#### [Data to use]

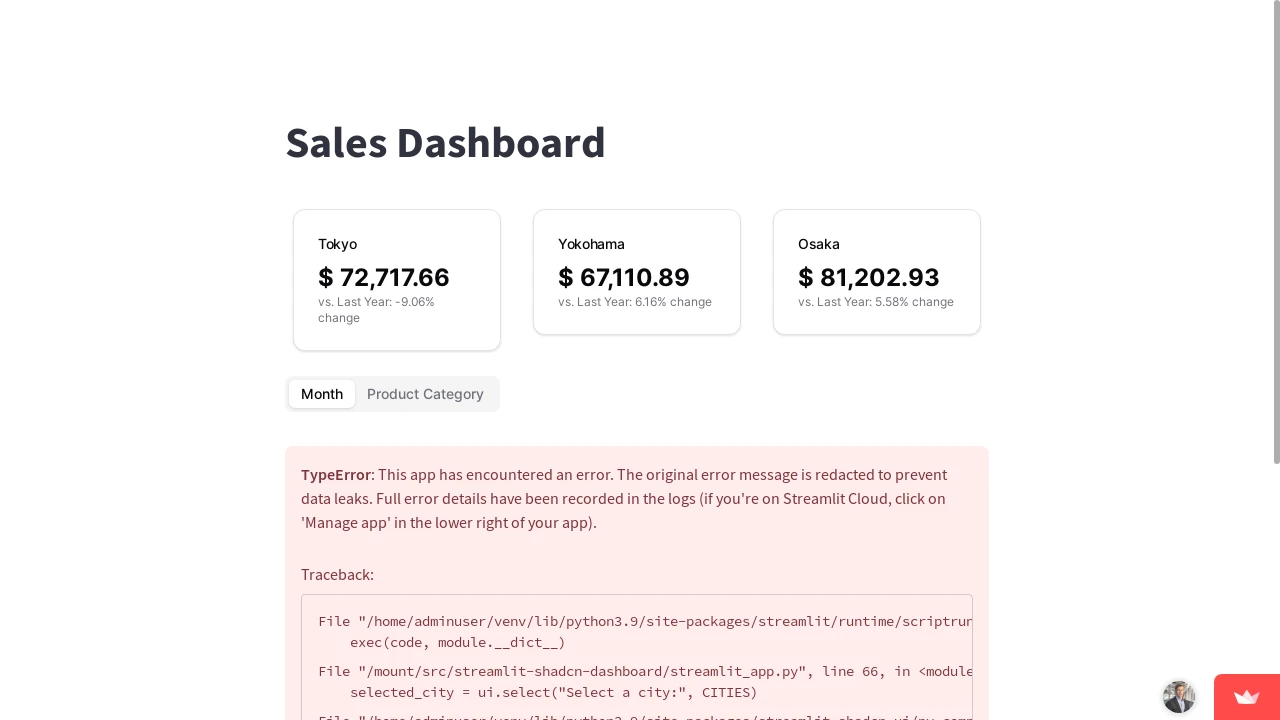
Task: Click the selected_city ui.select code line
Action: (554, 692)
...
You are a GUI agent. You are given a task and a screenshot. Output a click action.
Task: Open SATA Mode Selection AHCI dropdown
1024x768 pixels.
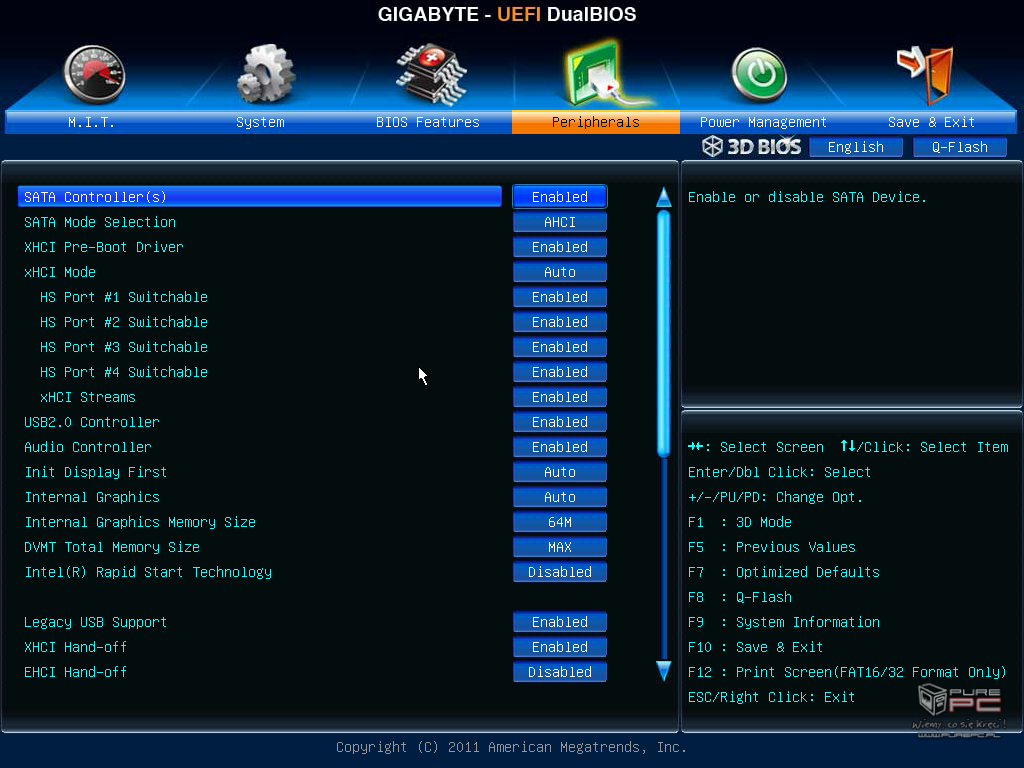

#### [To do]
Copy out, exactly and alone, the lines of the entries above between the ones holding "Task: Open SATA Mode Selection AHCI dropdown" and "1024x768 pixels.", inclusive.

#### [Answer area]
Task: Open SATA Mode Selection AHCI dropdown
1024x768 pixels.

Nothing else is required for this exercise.